◆ **DATASET CONTENT**:
##############################

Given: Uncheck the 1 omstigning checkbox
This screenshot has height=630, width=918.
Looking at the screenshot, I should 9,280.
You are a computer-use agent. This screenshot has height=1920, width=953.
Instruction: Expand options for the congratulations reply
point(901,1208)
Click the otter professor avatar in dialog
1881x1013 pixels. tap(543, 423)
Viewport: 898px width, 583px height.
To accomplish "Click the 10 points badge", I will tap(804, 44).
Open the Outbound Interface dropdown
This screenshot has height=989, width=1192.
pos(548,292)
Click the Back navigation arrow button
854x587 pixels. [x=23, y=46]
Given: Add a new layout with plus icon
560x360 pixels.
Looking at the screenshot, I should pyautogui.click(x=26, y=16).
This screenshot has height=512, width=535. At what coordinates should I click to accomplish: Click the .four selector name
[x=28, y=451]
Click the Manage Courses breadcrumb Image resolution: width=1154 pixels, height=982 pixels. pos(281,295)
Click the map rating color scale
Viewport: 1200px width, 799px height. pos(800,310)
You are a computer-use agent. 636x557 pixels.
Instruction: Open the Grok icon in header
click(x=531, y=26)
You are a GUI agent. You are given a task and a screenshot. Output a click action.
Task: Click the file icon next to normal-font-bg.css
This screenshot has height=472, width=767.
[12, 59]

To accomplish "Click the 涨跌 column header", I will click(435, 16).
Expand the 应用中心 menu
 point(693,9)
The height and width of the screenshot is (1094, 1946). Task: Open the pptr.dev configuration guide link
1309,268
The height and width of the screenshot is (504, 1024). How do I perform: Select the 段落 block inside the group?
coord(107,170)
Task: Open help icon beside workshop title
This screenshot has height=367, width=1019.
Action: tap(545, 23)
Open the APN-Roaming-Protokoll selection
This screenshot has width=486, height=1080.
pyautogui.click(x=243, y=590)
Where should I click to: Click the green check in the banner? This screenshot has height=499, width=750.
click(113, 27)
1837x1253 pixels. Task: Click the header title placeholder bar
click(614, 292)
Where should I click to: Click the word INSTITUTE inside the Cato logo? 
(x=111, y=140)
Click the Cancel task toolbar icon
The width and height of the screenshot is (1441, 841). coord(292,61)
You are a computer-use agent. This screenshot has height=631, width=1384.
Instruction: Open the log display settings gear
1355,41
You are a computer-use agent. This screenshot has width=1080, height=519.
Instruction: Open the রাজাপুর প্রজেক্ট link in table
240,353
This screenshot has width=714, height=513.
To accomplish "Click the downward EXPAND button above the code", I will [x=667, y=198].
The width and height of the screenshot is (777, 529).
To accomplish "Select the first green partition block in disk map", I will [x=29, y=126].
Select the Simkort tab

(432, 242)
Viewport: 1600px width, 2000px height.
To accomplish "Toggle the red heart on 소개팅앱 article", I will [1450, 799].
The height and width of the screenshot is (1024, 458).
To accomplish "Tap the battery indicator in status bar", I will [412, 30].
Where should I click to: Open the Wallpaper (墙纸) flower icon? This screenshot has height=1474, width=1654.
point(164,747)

##############################

Search the entries for the word "agent" and copy every line that holds it.

◆ **RESULT**:
You are a computer-use agent. This screenshot has height=1920, width=953.
You are a computer-use agent. 636x557 pixels.
You are a GUI agent. You are given a task and a screenshot. Output a click action.
You are a computer-use agent. This screenshot has height=631, width=1384.
You are a computer-use agent. This screenshot has width=1080, height=519.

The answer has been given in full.